YOUR GOAL
In these records, how many lines contain "will"? Please reply with the number only.

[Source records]
○ ○ ○ ○ ○
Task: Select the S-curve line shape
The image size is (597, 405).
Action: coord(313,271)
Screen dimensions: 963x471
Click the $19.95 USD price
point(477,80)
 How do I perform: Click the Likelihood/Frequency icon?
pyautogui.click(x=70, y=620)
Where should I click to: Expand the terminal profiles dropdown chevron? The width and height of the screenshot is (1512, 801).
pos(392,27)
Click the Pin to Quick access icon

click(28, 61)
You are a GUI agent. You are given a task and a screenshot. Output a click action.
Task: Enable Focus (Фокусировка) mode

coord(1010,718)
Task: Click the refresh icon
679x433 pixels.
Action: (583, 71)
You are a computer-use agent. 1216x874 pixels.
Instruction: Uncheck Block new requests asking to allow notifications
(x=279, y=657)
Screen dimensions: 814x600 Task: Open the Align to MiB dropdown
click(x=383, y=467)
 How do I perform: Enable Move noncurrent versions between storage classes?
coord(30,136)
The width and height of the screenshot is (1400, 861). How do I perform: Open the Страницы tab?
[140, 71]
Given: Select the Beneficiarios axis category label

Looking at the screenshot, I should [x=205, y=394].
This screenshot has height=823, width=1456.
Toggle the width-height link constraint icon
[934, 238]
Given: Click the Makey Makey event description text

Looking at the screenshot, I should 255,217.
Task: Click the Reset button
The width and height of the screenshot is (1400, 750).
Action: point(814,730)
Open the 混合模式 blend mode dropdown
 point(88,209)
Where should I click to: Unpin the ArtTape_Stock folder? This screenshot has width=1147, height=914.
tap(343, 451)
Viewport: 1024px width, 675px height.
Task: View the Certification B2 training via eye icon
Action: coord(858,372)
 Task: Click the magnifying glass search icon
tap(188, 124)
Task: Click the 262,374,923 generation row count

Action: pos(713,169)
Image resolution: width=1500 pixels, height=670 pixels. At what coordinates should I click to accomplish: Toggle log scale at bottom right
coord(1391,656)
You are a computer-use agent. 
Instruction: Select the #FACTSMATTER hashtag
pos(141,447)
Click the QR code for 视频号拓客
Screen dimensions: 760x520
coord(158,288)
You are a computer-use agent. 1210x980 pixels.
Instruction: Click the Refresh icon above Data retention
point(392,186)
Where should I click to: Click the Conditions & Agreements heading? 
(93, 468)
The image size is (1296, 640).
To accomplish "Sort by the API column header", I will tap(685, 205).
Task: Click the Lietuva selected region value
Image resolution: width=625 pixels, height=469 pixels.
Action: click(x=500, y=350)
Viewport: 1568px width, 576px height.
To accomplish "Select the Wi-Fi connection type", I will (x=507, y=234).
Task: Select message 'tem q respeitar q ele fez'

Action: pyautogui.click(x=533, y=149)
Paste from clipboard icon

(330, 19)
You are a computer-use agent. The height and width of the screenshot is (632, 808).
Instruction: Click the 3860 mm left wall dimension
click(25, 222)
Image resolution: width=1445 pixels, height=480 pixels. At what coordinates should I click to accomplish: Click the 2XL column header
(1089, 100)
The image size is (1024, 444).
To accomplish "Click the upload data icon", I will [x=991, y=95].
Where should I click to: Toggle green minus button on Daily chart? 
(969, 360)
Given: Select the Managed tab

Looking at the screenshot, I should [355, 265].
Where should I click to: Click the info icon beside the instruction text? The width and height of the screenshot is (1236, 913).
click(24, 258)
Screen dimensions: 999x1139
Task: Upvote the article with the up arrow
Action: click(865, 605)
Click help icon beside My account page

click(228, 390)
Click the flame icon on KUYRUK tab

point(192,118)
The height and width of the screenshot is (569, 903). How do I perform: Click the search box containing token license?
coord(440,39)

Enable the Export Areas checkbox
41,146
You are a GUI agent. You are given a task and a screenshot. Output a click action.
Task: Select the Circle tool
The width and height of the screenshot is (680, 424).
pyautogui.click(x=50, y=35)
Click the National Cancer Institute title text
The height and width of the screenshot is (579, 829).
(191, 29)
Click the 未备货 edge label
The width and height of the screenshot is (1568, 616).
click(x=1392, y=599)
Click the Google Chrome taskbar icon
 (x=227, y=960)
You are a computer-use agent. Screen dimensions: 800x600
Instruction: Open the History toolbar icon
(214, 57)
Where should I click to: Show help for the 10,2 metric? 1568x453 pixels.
○ ○ ○ ○ ○
RESULT OF THE TASK
3